Once the line containing "Instruction: Expand the Unidade dropdown" is found in the entries below, reproduce it and every line after it, stopping at and including the line containing "Given: Click the reply"; reproduce nothing else, and keep each line exact.

*-*-*

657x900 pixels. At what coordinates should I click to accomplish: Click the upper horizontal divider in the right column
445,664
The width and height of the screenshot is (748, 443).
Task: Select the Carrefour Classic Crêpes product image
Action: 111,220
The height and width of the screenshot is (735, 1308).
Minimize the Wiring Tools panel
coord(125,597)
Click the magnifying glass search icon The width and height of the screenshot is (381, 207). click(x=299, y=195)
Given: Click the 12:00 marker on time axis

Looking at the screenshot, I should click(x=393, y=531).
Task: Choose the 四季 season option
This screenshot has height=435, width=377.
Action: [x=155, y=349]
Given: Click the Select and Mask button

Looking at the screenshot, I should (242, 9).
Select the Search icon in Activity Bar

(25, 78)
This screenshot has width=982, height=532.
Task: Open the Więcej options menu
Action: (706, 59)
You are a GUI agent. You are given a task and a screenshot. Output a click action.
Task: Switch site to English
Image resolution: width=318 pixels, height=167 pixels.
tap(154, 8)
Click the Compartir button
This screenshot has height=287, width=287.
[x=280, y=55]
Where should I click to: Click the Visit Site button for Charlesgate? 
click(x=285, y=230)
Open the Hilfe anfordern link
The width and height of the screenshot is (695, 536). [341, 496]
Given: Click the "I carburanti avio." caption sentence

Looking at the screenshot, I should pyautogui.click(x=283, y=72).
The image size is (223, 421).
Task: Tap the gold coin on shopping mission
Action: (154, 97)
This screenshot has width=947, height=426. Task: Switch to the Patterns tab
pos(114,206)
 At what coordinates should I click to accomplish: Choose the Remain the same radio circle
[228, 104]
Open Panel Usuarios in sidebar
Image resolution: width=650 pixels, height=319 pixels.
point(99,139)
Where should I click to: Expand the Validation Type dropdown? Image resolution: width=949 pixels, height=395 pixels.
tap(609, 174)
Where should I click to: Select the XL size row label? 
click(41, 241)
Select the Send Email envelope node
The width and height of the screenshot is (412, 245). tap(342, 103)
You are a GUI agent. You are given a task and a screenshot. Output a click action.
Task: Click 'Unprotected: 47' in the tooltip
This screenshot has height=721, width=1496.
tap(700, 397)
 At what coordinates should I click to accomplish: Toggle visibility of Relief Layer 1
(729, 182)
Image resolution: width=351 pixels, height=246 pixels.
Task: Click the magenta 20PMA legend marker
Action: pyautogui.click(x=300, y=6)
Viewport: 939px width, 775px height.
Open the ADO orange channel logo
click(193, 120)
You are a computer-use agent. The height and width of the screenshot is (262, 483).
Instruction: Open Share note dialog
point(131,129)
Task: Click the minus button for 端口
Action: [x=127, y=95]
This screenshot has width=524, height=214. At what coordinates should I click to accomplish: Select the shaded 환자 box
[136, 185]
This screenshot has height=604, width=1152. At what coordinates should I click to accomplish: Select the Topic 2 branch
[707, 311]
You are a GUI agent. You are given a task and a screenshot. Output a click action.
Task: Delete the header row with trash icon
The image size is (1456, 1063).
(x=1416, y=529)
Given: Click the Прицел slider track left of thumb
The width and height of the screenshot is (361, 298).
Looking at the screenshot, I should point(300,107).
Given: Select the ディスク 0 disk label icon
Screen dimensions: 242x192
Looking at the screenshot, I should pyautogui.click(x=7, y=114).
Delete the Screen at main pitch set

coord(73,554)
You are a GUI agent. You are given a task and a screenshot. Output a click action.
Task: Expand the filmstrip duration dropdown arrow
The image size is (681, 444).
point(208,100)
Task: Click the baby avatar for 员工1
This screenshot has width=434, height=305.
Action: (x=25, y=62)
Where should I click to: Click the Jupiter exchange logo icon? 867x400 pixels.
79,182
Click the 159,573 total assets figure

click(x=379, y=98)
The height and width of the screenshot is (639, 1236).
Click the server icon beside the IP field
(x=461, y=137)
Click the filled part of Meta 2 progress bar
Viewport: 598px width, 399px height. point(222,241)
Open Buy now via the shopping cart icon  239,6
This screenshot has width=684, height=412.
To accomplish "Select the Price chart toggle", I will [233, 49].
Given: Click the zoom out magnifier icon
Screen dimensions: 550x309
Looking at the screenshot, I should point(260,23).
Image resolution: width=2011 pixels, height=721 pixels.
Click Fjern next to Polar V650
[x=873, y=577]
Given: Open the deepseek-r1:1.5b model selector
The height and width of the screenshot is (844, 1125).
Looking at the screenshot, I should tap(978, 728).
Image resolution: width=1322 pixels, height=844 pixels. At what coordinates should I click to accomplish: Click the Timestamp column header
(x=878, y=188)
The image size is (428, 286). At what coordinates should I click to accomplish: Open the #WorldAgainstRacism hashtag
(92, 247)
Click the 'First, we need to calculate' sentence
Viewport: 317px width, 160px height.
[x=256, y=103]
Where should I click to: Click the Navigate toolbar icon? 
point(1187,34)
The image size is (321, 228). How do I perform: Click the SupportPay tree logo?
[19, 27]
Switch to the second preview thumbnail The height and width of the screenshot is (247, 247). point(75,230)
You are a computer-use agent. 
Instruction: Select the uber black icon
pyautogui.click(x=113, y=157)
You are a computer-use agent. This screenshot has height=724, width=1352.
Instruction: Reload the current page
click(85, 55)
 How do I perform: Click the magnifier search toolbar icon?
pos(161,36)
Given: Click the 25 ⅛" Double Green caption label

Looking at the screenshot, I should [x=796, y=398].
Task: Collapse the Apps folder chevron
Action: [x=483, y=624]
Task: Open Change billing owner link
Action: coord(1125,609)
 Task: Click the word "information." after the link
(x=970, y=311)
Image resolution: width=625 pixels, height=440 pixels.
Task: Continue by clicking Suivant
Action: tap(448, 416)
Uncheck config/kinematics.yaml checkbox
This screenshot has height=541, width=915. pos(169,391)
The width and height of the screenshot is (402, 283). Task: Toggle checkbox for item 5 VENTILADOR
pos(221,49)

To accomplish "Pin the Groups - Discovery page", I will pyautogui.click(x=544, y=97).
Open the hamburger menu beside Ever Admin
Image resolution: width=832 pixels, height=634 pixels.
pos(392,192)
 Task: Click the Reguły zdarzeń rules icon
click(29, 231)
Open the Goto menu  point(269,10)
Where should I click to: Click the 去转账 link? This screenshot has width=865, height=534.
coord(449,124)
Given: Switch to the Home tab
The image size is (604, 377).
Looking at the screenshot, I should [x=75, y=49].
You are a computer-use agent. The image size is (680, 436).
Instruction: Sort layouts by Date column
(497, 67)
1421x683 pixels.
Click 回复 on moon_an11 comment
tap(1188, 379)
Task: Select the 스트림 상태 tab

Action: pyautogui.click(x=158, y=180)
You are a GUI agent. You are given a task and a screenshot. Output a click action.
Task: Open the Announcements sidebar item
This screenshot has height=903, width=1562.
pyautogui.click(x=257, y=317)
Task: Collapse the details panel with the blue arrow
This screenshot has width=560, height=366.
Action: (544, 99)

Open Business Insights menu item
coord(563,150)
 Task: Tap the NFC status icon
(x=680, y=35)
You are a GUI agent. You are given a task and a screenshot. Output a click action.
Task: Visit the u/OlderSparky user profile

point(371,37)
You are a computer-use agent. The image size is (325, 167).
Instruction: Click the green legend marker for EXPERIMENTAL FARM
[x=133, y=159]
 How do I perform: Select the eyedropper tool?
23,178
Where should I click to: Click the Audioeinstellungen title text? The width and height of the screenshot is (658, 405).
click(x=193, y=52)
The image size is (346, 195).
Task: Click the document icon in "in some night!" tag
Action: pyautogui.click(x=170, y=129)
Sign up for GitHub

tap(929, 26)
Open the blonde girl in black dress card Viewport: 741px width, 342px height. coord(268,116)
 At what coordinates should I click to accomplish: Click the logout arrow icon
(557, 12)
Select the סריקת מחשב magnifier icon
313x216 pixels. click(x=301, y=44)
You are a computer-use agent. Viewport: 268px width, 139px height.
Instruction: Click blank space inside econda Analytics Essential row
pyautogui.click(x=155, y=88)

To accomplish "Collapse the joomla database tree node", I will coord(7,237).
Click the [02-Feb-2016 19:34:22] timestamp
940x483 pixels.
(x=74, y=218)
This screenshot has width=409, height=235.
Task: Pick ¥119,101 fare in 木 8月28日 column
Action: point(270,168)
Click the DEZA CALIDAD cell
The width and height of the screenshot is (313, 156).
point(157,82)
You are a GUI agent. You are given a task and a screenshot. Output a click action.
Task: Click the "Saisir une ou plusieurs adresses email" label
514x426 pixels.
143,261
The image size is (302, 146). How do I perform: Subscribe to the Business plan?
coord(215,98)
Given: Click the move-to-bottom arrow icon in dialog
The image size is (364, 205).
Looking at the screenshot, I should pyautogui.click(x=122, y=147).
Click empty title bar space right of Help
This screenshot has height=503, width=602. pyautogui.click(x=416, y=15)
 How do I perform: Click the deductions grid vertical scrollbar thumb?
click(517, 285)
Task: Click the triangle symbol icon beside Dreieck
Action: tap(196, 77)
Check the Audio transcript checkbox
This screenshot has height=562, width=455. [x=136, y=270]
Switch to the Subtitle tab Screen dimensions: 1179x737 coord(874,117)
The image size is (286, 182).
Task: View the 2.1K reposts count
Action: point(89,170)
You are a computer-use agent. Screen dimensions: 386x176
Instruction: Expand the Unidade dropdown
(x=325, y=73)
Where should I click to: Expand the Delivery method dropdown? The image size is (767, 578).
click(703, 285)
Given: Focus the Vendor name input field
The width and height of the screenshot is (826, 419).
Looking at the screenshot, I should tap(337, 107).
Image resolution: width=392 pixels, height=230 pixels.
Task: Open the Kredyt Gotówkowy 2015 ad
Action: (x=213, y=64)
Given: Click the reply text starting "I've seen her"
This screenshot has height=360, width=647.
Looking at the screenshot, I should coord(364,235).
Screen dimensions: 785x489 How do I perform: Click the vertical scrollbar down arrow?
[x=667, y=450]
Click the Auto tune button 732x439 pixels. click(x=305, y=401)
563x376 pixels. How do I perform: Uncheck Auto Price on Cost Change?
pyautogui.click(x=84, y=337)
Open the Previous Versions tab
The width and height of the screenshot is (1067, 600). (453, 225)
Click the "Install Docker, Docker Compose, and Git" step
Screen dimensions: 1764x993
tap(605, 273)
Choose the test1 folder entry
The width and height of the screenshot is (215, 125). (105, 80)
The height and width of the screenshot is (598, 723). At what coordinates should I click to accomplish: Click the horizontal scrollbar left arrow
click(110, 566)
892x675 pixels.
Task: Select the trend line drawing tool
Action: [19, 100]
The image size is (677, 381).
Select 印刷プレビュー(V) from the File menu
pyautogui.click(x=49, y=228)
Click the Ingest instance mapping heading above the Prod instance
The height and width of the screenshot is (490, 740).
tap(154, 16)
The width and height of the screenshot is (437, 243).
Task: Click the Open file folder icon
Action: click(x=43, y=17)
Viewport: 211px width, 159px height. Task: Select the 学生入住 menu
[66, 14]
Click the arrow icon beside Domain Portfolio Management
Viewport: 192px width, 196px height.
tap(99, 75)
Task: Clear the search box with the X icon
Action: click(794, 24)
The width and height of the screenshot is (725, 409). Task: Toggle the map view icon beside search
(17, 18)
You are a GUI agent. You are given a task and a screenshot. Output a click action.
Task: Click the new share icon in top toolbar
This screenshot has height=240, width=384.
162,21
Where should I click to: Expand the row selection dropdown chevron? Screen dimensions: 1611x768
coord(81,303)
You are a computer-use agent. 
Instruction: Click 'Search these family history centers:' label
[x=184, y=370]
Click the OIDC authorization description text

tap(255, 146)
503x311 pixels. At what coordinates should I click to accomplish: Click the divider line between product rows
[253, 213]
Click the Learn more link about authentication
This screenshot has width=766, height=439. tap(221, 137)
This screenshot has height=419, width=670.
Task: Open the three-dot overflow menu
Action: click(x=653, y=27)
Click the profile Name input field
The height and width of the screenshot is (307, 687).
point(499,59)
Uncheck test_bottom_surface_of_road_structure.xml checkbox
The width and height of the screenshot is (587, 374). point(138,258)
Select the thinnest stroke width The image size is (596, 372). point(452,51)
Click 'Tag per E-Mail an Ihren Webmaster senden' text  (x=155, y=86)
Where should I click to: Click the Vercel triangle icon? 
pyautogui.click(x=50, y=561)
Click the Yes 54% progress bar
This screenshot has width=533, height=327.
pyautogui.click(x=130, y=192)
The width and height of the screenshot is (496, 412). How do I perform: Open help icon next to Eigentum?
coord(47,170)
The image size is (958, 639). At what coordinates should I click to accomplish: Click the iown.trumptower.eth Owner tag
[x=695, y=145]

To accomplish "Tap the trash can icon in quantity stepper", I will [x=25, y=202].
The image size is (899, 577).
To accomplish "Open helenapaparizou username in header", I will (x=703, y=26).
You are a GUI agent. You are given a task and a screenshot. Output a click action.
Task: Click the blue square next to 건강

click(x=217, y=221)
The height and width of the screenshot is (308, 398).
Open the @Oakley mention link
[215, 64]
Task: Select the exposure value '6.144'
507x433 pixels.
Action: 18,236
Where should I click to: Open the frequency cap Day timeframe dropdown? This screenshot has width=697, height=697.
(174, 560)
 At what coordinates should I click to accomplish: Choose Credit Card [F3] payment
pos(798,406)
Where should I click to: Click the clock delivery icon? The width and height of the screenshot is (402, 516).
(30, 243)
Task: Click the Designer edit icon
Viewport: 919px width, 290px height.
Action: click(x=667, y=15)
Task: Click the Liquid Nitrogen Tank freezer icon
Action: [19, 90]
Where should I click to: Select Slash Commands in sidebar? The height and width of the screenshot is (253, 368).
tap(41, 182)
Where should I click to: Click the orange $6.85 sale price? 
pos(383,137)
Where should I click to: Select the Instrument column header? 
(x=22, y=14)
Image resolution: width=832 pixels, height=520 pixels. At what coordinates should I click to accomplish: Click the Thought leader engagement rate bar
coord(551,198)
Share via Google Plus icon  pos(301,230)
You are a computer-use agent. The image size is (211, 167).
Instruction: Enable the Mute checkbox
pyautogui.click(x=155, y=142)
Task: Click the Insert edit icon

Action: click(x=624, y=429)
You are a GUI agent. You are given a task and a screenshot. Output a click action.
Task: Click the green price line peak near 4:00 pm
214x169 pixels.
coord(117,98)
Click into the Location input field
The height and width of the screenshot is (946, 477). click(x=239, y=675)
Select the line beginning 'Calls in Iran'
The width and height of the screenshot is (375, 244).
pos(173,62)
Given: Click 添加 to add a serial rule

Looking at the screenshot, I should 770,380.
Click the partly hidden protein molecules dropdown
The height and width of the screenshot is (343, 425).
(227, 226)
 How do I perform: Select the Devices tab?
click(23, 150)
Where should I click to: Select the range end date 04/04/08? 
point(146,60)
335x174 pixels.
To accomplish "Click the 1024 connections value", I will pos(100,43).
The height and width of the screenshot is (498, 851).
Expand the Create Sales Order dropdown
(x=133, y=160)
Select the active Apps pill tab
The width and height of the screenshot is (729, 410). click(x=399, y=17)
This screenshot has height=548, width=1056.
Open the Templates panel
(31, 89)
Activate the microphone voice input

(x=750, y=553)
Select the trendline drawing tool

*-*-*

### Exercise response
Instruction: Expand the Unidade dropdown
(x=325, y=73)
Where should I click to: Expand the Delivery method dropdown? The image size is (767, 578).
click(703, 285)
Given: Focus the Vendor name input field
The width and height of the screenshot is (826, 419).
Looking at the screenshot, I should tap(337, 107).
Image resolution: width=392 pixels, height=230 pixels.
Task: Open the Kredyt Gotówkowy 2015 ad
Action: (x=213, y=64)
Given: Click the reply text starting "I've seen her"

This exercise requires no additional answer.